What to do? Then I remembered. Alongside one of the roads in the Wazir Akbar Khan district I had seen people selling suitcases. Lots of them, of many sizes, lined up against the fence. They were just down from the sellers of designer jeans and t-shirts, and across the street from the guys who had burned verses from the Holy Koran in calligraphic script on to stretched lamb skins. These were pegged out along the opposite fence, looking for all the world like an eastern version of the back room of Robertson’s Trading in La Ronge at the height of the trapping season.
The next day when I mentioned the suitcases, the driver was dubious. “They’re not very good quality”, he mused.
“It’s only got to make one trip,” I said, “I don’t need to pass it on to my children.”
“Oh, OK then,” he said brightly, and after dropping my colleagues off at the hotel (I couldn’t make them go through that again) we set off for Wazir Akbar Khan.
It was gloomy when we arrived, nearly dark, but bright fluorescent lights hanging from a string of wires gave light. The driver made me stay in the car, otherwise “the price will double as soon as he sees you.” Soon he came back with two possibilities.
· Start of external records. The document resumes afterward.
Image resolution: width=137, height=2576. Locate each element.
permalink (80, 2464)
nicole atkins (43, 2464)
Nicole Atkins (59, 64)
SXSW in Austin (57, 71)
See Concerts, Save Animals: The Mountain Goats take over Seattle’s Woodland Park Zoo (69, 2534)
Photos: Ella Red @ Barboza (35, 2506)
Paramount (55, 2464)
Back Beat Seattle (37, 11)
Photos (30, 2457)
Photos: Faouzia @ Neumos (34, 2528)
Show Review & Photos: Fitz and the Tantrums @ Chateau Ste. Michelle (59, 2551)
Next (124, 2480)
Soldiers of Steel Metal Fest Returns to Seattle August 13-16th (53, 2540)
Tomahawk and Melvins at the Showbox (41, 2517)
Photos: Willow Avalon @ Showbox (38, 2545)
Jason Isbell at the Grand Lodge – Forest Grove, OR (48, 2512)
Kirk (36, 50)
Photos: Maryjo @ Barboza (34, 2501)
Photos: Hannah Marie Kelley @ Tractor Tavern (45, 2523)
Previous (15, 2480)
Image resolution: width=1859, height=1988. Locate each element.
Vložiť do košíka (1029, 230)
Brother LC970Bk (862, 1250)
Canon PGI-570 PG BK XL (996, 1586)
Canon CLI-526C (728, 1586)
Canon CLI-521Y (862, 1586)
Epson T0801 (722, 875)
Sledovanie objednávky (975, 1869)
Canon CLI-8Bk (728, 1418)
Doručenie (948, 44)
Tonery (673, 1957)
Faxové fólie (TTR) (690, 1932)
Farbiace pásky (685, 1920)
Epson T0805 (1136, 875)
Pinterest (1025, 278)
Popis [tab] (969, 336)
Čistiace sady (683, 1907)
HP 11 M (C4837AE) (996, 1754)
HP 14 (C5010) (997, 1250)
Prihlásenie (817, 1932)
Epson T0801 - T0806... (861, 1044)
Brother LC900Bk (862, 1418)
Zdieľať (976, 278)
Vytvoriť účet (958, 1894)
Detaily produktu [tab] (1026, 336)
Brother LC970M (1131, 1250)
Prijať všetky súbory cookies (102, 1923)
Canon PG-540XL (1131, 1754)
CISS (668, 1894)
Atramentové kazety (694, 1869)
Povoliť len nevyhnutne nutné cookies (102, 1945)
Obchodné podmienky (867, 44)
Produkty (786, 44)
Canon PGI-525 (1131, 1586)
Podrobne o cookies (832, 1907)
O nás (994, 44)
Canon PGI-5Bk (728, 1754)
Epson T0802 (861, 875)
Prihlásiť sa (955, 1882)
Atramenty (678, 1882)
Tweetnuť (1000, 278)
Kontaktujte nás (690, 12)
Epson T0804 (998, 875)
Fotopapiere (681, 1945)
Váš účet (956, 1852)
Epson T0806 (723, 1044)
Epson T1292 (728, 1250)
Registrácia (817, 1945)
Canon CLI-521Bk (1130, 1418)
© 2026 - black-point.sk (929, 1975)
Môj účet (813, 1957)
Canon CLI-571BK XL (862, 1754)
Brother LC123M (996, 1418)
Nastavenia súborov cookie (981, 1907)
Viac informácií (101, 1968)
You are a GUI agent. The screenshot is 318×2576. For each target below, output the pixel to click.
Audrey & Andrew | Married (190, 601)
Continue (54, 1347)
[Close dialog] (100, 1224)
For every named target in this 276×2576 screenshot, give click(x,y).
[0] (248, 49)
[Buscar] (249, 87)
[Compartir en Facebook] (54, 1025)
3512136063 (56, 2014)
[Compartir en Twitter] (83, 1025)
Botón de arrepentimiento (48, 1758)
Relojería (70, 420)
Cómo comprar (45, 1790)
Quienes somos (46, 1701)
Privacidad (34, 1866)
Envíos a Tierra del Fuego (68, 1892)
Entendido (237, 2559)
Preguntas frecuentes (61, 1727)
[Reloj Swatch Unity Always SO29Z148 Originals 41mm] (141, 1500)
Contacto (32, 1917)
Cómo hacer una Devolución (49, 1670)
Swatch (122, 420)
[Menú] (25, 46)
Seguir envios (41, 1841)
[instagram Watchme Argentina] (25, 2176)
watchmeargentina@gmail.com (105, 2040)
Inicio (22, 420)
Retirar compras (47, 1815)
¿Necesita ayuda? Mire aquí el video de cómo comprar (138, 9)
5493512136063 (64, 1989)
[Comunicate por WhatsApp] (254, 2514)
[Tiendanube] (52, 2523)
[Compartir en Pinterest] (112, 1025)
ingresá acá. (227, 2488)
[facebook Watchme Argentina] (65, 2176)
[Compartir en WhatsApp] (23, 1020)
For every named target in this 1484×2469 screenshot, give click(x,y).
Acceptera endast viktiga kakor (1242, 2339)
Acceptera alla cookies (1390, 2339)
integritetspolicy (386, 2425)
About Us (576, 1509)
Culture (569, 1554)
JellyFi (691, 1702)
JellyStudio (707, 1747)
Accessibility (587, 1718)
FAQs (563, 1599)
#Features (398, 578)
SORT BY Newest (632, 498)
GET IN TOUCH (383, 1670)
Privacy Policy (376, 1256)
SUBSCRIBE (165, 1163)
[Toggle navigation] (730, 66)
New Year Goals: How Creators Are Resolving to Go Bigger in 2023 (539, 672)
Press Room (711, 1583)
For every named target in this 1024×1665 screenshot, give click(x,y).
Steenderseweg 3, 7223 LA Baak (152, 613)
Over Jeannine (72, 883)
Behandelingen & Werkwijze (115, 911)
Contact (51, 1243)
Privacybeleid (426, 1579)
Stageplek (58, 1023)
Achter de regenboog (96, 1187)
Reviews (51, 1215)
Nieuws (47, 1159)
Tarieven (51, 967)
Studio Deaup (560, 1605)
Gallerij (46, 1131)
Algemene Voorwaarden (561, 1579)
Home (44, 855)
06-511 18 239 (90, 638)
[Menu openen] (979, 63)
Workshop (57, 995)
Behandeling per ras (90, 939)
One looked good, so I carefully examined the other. We discussed its merits, its challenges (it was bright green for one thing, although I had to agree it would stand out from the ones other people owned), and its cost. “A bit high”, I murmured, and then pointed in disinterested fashion at the other.
“How much is that one?”
“Ha!” I turned away, and opened the car door.
“Forty? That suitcase will die after one visit to the airport.”
“No, it’s strong – see!” He jumped on top and pushed his knee in to the fabric, pulling the sides towards him with great vigour and making a big dent which popped back to normal when he stood up.
I shook my head. He then proceeded to destroy the reputation of the first suitcase, all the time extolling the virtues of the second.
“Thirty five”, I offered, when I thought he’d started to repeat himself.
He shook his head, picked up the suitcases and turned away.
“OK,” I said to the driver, “Let’s go down to the fellow on the corner and see what he’s got.”
We climbed in to the car and were just closing the doors when the salesman turned back.
“OK, thirty five,” he sighed, pretending that he was losing money on the deal.
I only had two twenties, so I had to ask him to give me change.
He looked at me incredulously, no doubt thinking – rightly – that I’d gone shopping fully expecting to spend $40. I smiled at him, and he burst out laughing, and gave me my change.
“You know he would have taken thirty,” sniffed my driver, as we drove away.